Ce n’est donc pas sans raison que le Pr Ludovic Drouet, chef du service Hématologie biologique de l’hôpital Lariboisière et président du comité scientifique Vin et Santé de l’Office national interprofessionnel des vins (Onivins), déclare que « le vin comporte un certain nombre de composants qui pourraient avoir des effets bénéfiques sur les problèmes cardiovasculaires et le vieillissement ». Bien entendu, il précise que « la consommation doit rester inférieure à trois verres de vin par jour pour les hommes, en tenant compte des variations individuelles. La toxicité apparaît plus vite chez les femmes. Les populations asiatiques et les patients ayant une pathologie particulière – en particulier hépatique – sont également plus exposés aux effets toxiques ». Pour sa part, la Food and Drug Administration (l’Administration américaine des denrées alimentaires et des médicaments) recommande de boire du vin dans le cadre de sa prévention primaire et secondaire contre les maladies thrombotiques cérébrovasculaires ou cardiovasculaires. Or, comme le remarque Claude Fischler, « les Français, buveurs de vin, sont devenus au quotidien des buveurs d’eau et des mangeurs de yaourts. » Il aurait pu ajouter que la France détient le record de consommation de médicaments en tout genre (notamment d’antidépresseurs), alors qu’elle possède de par son sol la possibilité de produire l’un des meilleurs alicaments naturels : le vin !
Comble de l’absurde, alors que la consommation de vin diminue en France, l’industrie paramédicale met sur le marché des gélules contenant du resvératrol ! Biovéa, « la plus grande pharmacie en ligne », propose ainsi pour 20 euros une boîte de 60 comprimés à base de resvératrol.

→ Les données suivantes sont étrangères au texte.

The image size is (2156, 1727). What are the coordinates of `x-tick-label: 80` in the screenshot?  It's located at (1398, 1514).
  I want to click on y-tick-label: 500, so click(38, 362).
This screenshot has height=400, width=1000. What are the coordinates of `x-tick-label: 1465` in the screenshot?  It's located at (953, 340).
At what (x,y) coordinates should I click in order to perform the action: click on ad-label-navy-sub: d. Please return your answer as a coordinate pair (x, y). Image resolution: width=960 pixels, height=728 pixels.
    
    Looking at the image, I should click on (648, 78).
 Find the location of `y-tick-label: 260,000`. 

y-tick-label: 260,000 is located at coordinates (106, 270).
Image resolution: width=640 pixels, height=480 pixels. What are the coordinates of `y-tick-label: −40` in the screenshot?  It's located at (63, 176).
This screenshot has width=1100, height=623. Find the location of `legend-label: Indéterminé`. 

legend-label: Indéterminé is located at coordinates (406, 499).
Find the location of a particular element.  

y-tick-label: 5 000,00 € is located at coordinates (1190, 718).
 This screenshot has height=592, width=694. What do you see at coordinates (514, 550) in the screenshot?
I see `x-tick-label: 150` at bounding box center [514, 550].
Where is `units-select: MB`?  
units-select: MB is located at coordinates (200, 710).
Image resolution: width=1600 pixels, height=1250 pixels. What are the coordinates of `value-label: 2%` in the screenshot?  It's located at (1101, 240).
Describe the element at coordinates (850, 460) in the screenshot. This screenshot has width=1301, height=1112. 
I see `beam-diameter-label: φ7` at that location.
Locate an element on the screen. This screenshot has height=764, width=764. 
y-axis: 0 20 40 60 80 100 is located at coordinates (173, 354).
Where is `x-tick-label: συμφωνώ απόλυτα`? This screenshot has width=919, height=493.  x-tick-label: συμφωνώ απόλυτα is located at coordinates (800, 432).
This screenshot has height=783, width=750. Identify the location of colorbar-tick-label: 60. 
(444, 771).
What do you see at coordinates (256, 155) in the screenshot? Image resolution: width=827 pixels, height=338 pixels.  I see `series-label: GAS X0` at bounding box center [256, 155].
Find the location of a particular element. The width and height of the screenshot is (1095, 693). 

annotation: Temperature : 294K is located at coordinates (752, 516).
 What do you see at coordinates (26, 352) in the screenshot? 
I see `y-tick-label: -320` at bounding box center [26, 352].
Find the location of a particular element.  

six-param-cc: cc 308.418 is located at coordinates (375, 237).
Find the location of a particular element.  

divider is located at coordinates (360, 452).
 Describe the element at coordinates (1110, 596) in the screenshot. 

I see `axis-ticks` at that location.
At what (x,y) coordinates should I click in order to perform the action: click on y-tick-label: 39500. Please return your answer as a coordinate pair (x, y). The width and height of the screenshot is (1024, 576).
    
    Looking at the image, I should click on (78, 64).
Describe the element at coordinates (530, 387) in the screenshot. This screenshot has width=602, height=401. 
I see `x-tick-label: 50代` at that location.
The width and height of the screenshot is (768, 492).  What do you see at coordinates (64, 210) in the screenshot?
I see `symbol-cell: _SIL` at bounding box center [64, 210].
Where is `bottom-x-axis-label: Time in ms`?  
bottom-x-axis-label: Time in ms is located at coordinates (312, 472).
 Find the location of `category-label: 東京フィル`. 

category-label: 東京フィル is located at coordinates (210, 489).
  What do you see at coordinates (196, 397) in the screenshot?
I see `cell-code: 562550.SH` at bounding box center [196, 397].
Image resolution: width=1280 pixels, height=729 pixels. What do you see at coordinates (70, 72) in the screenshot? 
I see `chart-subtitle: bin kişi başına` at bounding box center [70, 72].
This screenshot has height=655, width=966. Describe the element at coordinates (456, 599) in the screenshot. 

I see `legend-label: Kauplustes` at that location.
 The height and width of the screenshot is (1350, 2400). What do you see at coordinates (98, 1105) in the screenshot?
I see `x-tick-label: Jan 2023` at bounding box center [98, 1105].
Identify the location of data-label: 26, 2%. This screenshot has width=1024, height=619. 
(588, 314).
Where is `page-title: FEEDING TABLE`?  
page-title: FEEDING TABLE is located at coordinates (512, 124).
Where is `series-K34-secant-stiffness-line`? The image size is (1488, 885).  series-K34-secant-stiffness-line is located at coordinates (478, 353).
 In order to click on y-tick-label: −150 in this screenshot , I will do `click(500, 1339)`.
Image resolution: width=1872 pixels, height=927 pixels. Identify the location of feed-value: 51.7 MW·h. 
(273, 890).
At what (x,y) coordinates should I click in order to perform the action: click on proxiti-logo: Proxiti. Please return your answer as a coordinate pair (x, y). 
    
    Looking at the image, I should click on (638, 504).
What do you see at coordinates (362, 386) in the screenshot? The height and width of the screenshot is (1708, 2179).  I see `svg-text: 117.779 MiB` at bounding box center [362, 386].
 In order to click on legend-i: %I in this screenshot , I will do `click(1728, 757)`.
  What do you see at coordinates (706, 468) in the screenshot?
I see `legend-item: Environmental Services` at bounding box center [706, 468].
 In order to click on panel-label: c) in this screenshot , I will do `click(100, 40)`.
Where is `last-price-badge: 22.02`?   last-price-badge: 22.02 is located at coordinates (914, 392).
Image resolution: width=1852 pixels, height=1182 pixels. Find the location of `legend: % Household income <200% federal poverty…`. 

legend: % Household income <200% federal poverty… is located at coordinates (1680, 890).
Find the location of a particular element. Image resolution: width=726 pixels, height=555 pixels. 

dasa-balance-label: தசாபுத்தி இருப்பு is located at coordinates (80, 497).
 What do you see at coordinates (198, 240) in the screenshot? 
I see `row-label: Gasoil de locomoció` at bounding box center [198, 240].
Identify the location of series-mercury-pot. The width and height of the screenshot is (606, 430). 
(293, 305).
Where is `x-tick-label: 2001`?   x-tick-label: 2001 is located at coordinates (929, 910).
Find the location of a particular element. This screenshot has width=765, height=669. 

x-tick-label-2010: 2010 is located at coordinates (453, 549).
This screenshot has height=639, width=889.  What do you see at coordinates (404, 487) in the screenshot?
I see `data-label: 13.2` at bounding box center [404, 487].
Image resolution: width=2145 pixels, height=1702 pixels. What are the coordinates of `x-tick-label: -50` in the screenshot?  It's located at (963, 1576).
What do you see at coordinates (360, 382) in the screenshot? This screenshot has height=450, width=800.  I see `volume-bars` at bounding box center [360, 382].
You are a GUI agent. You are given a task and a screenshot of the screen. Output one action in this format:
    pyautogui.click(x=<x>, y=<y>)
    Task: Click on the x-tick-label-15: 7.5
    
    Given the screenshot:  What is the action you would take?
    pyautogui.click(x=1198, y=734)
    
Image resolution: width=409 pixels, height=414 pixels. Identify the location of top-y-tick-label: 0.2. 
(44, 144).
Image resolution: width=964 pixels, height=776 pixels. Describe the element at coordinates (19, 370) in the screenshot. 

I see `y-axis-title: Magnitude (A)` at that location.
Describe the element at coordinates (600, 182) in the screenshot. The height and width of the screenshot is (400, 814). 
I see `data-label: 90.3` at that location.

Pourquoi prendre ces gélules ? La réponse de la firme vaut son pesant d’or : « Il n’y a presque plus de resvératrol dans le vin rouge du fait de l’utilisation généralisée des pesticides, alors qu’il y en avait auparavant 8 à 10mg par litre ». Heureusement, Biovéa a « pu localiser une source de resvératrol de qualité pharmaceutique, extrait directement de raison rouge de culture biologique et retenant l’équilibre naturel de tous ses composés actifs », assure sa publicité.